The two Iowans in America’s astronaut corps both point to the historic first moon landing 40 years ago today as the spark that launched their successful careers in space exploration. Peggy Whitson of Beaconsfield and Jim Kelly of Burlington have both rocketed into orbit on multiple NASA missions in recent years.

Astronaughts

Whitson, in an interview from 2007, talked about watching the Apollo 11 mission on T-V as a girl, wide-eyed as Neil Armstrong first set foot on the moon on July 20th of 1969. “I thought what a cool job,” Whitson says, laughing. “It really didn’t become a reality to me, to become a goal, until graduated from high school which was, coincidentally, the same year they picked the first set of female astronauts. I think that was when I decided I wanted to become an astronaut.”

Whitson has since set several records of her own, including being the first Iowa woman in space, being named the first female commander of the International Space Station and spending more than a year in orbit on her two space station missions. Her 377 days in space is the most of any U-S astronaut. Whitson also peformed six spacewalks, totalling nearly 40 hours, more than any other woman.

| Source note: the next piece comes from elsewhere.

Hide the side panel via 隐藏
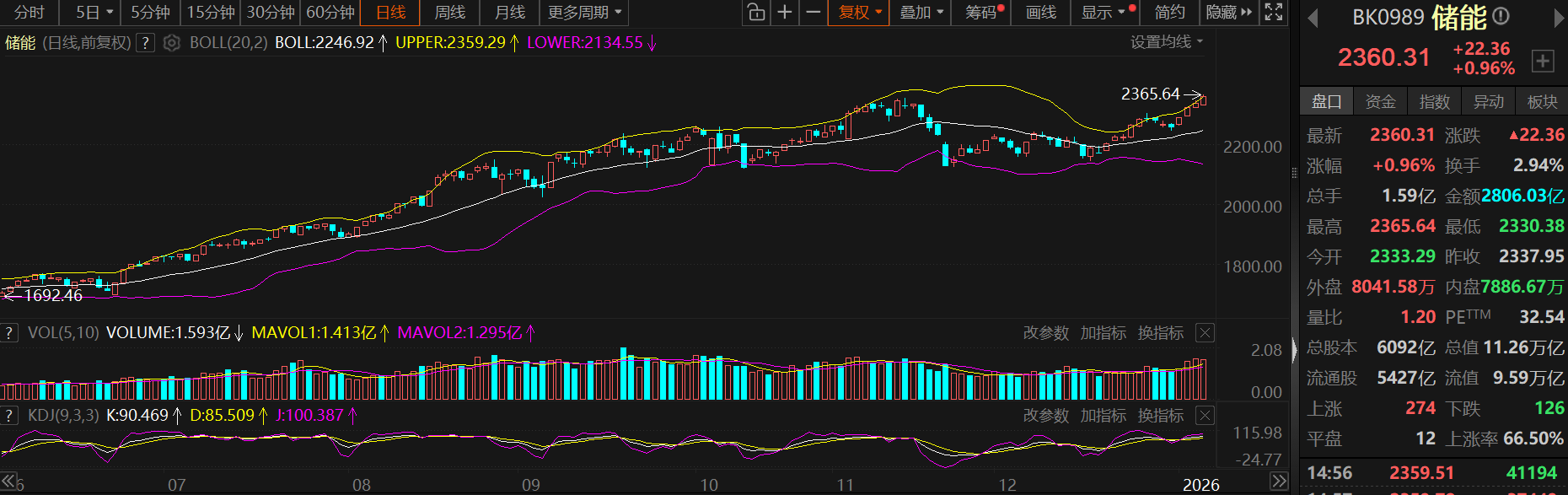This screenshot has height=495, width=1568. pyautogui.click(x=1228, y=13)
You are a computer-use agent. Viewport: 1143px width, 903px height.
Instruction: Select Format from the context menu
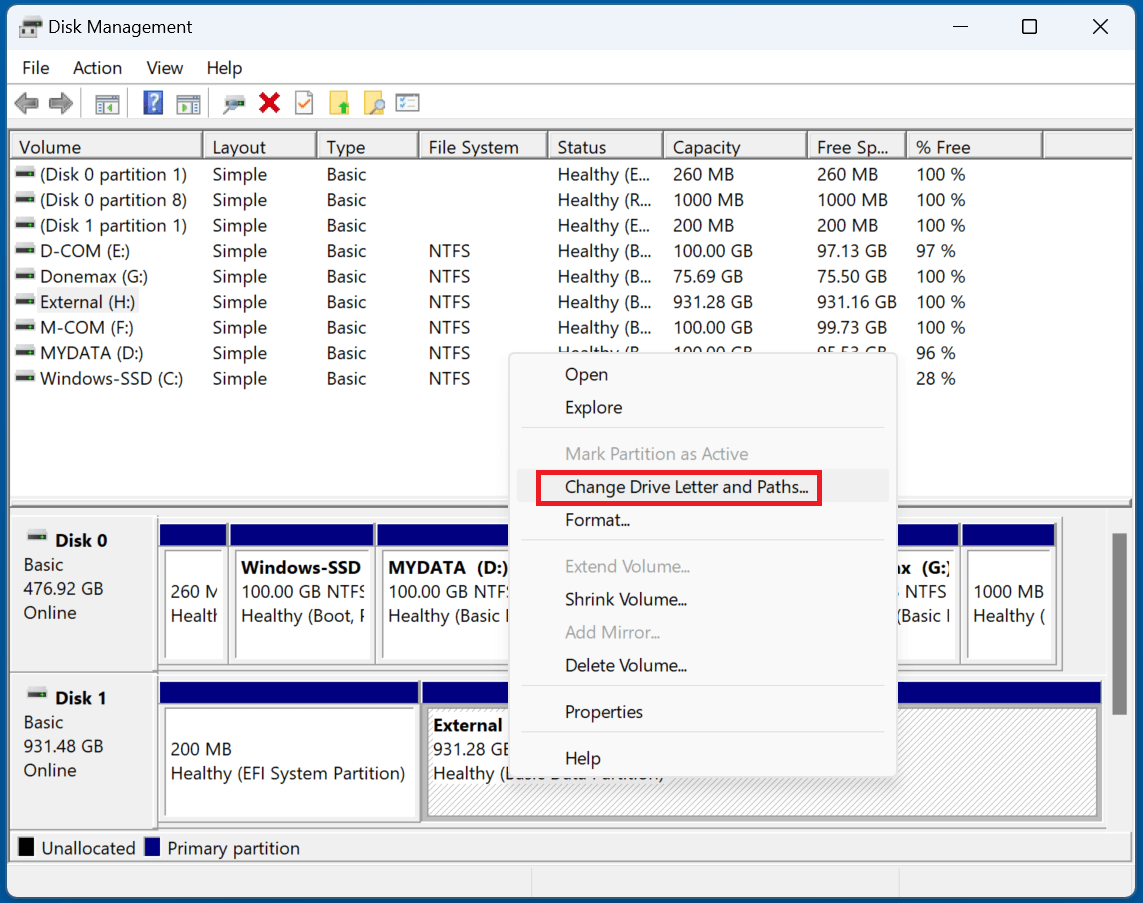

Astronaut Jim Kelly has flown two space shuttle missions, both as the pilot of Discovery, in 2001 and 2005. In this Radio Iowa interview from earlier this year, Kelly says he’d love to be assigned to Project Orion, the space agency’s name for the new missions to the moon, Mars and beyond.

“When I first came (to NASA), I was all fired up about it, thinking that we’d be able to do that faster than we have,” Kelly says. “When I caught fire from the space program as a kid watching the initial moon landing, I naturally assumed back then that we’d just keep doing it so it’s surprising to me still that it’s going to take so long to get back there.”

Virtually everyone has heard the historic recording of what Neil Armstrong said as he first stepped on the moon in July of 1969 — “That’s one small step for a man, one giant leap for mankind.” Kelly was asked if he had ever pondered what he would say if he ever got the chance to walk on the moon.

“Never,” Kelly says, laughing. “Nope, that’s not something that ever occurred to me, to think about that kind of stuff. It would be far more interesting what you were going to do there than what you were going to say there, probably.” 

Under the current timeline, Orion is to start flying in about six years with Americans perhaps again making bootprints in moondust by 2020. Kelly says he’s thrilled NASA is making significant progress with Project Orion as a replacement for the shuttle fleet. “I’m really, really happy to see that America is back on the course to go to the moon and beyond that, to Mars, and to keep going out, so it’s something that’s been a long time coming,” Kelly says. “I’m very, very excited about the possibility of that. It’s exciting to have a new program starting up. It’s bittersweet to see the shuttle (program) end however it’s time for the shuttle to come to an end because it’s an aging vehicle that’s been around for a very long time.”

The space shuttle Columbia was the first to go into space in 1981. Project Orion is expected to become reality in about six years and may be landing Americans on the moon in 2020.